Foxworth also takes issue with the suggestion that the NFLPA is protecting wrongdoers at the expense of those who were targeted.
“Over the years, it has been the players who’ve fought the league to make changes to the prevailing attitudes about health and safety in football,” Foxworth writes. “We led the change in the way concussions are addressed; successfully opposed 18-game seasons; demanded a change in the NFL’s leadership on brain trauma research and prevention; created new benefits for cognitive injury; shortened and limited contact in practices; created a better injury protection benefit and a $100 million health and safety research fund. We continue to fight the NFL in 500 workers compensation cases.”
In this specific case, the NFLPA has every right to demand the raw evidence on which the league’s conclusions have been based.
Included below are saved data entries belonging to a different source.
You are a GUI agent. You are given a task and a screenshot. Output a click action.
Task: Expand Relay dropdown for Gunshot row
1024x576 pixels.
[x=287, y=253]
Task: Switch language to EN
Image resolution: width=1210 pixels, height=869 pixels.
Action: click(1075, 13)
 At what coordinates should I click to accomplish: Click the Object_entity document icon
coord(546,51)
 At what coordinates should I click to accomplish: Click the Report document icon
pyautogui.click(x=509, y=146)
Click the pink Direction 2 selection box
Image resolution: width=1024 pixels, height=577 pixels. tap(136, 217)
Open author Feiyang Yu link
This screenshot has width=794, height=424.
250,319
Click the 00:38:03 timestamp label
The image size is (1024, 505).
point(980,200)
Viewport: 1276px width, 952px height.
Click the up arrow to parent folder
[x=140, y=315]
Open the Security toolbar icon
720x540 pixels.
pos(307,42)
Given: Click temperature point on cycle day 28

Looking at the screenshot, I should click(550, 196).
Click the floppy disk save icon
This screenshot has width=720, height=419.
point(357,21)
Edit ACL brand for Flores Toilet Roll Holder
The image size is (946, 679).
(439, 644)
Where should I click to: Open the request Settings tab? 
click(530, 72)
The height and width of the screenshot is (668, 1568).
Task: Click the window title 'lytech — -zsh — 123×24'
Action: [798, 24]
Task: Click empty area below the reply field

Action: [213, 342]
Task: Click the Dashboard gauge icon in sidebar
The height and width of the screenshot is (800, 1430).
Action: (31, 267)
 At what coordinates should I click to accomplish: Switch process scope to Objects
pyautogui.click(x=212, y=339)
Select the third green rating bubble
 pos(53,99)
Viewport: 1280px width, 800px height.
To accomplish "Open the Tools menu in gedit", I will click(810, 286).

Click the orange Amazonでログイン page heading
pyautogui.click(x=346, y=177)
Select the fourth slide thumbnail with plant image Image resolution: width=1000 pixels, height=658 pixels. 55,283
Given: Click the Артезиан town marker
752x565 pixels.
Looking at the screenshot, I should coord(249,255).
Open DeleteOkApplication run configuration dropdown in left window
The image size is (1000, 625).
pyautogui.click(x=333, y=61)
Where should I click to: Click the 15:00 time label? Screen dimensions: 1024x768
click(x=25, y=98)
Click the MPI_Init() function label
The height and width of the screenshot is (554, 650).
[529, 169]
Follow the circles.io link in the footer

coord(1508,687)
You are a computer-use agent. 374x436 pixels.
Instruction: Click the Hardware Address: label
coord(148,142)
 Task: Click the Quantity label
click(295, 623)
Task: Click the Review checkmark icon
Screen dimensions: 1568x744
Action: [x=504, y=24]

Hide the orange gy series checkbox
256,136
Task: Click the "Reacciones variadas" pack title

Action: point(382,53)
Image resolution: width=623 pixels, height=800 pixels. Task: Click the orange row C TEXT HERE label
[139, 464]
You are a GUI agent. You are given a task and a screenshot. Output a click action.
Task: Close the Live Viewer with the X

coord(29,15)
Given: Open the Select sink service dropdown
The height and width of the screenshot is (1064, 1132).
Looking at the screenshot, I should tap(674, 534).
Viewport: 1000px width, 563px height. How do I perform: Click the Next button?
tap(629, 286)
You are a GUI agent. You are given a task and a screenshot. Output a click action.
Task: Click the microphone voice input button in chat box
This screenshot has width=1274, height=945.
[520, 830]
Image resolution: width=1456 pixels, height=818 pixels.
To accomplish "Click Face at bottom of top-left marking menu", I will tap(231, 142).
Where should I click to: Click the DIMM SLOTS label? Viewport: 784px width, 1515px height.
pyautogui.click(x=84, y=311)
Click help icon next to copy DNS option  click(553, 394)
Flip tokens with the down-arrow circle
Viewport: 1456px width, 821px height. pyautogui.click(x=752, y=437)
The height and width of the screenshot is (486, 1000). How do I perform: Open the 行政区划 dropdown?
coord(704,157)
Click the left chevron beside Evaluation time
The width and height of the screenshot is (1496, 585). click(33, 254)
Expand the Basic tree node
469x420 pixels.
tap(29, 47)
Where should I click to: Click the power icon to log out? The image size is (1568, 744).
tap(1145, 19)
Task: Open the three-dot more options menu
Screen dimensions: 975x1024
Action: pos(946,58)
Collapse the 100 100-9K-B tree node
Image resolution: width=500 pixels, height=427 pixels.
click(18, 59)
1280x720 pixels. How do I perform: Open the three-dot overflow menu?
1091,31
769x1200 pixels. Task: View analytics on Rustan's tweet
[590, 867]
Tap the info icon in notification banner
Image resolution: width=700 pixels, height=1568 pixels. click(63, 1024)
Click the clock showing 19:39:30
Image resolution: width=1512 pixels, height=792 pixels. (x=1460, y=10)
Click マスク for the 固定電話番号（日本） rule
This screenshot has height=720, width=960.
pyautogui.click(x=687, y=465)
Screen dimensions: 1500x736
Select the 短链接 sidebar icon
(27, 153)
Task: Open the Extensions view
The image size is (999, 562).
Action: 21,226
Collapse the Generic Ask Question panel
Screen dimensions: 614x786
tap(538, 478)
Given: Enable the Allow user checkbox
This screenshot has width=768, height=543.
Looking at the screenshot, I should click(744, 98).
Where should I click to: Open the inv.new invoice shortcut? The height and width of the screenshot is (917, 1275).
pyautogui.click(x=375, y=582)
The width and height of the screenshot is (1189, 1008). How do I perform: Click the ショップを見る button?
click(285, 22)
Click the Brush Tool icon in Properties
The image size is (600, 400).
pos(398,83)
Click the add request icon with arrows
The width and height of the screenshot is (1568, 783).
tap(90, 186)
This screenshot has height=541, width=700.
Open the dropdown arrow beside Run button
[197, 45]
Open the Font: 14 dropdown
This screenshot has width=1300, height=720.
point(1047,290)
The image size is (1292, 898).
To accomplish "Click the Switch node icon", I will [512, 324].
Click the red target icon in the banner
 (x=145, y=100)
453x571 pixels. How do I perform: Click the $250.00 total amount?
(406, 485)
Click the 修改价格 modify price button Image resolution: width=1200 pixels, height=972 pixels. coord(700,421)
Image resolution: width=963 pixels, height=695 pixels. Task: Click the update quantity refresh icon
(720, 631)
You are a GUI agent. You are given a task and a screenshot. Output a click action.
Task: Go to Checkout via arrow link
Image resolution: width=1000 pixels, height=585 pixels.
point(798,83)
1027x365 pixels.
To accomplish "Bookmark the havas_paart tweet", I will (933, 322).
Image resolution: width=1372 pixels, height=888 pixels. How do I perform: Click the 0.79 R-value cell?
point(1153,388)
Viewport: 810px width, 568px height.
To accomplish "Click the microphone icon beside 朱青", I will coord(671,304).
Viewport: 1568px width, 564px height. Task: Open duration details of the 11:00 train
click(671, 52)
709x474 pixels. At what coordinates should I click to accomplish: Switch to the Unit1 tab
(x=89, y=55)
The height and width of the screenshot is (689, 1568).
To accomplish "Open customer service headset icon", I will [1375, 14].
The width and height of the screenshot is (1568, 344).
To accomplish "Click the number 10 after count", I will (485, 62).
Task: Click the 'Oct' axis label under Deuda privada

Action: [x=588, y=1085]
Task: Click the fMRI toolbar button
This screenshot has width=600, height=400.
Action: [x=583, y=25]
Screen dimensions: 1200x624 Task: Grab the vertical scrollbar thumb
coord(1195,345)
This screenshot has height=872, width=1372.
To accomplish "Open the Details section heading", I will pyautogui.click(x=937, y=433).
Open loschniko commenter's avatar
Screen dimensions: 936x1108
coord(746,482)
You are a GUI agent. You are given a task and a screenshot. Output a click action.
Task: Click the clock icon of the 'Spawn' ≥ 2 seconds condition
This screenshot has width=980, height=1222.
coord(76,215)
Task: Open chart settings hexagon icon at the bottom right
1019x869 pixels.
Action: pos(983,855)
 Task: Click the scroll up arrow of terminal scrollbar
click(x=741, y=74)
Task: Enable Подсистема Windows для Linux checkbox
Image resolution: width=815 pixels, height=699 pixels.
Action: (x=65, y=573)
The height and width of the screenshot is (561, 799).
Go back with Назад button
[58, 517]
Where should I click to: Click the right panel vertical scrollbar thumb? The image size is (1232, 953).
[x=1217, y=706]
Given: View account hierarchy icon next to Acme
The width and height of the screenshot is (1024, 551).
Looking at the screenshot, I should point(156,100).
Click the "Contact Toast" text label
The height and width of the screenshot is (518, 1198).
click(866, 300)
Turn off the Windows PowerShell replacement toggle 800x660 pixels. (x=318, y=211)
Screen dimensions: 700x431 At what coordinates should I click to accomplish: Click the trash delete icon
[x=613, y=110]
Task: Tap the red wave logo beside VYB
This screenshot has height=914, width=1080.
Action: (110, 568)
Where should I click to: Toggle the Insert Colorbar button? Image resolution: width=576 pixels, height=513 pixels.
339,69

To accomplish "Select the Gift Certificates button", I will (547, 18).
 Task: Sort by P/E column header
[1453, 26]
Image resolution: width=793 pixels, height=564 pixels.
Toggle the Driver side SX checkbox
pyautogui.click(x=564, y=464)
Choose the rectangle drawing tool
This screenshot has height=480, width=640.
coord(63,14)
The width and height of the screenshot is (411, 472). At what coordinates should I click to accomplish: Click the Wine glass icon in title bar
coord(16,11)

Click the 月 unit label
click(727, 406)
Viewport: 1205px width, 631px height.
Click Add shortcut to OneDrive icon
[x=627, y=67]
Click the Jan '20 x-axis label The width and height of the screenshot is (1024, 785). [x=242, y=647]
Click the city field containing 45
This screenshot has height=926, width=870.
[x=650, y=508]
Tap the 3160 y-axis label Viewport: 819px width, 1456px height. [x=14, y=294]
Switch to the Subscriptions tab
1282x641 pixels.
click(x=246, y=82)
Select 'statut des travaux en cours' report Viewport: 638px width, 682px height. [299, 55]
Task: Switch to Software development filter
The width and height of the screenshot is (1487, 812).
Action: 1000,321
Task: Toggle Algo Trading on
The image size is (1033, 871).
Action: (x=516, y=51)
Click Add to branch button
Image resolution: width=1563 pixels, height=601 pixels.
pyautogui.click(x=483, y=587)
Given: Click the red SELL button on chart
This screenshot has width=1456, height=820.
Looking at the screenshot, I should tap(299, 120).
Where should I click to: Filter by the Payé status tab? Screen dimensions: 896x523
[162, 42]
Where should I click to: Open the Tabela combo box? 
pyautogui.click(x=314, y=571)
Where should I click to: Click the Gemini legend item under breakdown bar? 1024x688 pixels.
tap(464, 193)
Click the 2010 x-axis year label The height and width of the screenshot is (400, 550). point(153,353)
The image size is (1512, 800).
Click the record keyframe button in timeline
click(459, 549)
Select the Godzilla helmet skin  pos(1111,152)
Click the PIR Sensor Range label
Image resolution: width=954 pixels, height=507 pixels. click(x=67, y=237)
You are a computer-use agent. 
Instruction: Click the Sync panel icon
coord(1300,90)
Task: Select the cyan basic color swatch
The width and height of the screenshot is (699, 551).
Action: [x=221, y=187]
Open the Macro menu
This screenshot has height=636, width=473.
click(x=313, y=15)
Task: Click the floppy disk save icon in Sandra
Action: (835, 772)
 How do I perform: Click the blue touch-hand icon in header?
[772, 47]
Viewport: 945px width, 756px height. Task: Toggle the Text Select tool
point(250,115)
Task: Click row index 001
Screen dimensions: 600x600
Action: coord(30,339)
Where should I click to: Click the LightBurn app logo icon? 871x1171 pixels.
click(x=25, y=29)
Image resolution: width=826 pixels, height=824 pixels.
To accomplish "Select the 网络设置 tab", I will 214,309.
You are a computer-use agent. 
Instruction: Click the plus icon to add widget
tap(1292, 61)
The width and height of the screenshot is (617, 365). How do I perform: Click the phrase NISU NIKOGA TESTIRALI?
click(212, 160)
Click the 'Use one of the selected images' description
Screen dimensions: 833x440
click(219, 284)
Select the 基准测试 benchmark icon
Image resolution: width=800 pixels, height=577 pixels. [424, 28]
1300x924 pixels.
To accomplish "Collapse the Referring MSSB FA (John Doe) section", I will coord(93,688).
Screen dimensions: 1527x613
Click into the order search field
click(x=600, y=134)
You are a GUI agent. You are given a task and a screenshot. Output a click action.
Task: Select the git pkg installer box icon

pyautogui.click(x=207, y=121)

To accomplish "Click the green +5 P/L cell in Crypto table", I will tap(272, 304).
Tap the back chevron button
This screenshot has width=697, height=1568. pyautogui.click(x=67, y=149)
To this day, no evidence has been produced to demonstrate that a player received money for inflicting injury or paid money to induce another player to do so.
If that evidence exists, let’s see it. With each passing day that the evidence isn’t disclosed, suspicions will grow that the evidence just doesn’t exist.
RE: Saints Bounty Thread - RockHoward - 05-09-2012 06:31 PM
I am not a big Ed Werder fan at all, but recently he said on SportsCenter that a Saints source he spoke to said “The leagues findings are exaggerated. In contrast to the leagues contention the Saints bounty program existed for 3 years… It was limited to playoff games in the Superdome against Arizona and Minnesota.”
For the sake of argument let's assume this source was telling the truth and the 'Rogers' (sic) offer sent to Payton was only a joke. In that case it seems to me that Vilma and the other players are lying given the all encompassing nature of their denials.
It may be that Goodell will only have to offer up a tiny bit of evidence to the players during their grievance hearings in order to demonstrate that they are full of it. Of course he will want to do so in a way that doesn't put current players or other informers in jeopardy which is always a concern when dealing with possible retribution from violent sociopaths, but I think that he can manage that.
The upshot? A team full of players wondering about who ratted out whom. Not a pretty picture. Expect a lot more personnel turnover for the Saints defence in the years ahead.
RE: Saints Bounty Thread - phocis850 - 05-09-2012 08:38 PM
Not showing internal documents of a private corporations investigation is typical.
You won't see anything until it's needed. And at the moment the case is just blowing up even bigger to make the players and coaches look worse.
RE: Saints Bounty Thread - TeamPlayer1 - 05-09-2012 08:53 PM
(05-09-2012 04:03 PM)AsylumGuido Wrote: Many of us are just demanding the truth in the form of proof.
Actually, the CBA which includes the players may allow Goodell to decide what is the truth and any lawyers have no input because the players would not have a right to sue.
Let's see how it plays out. Front page material.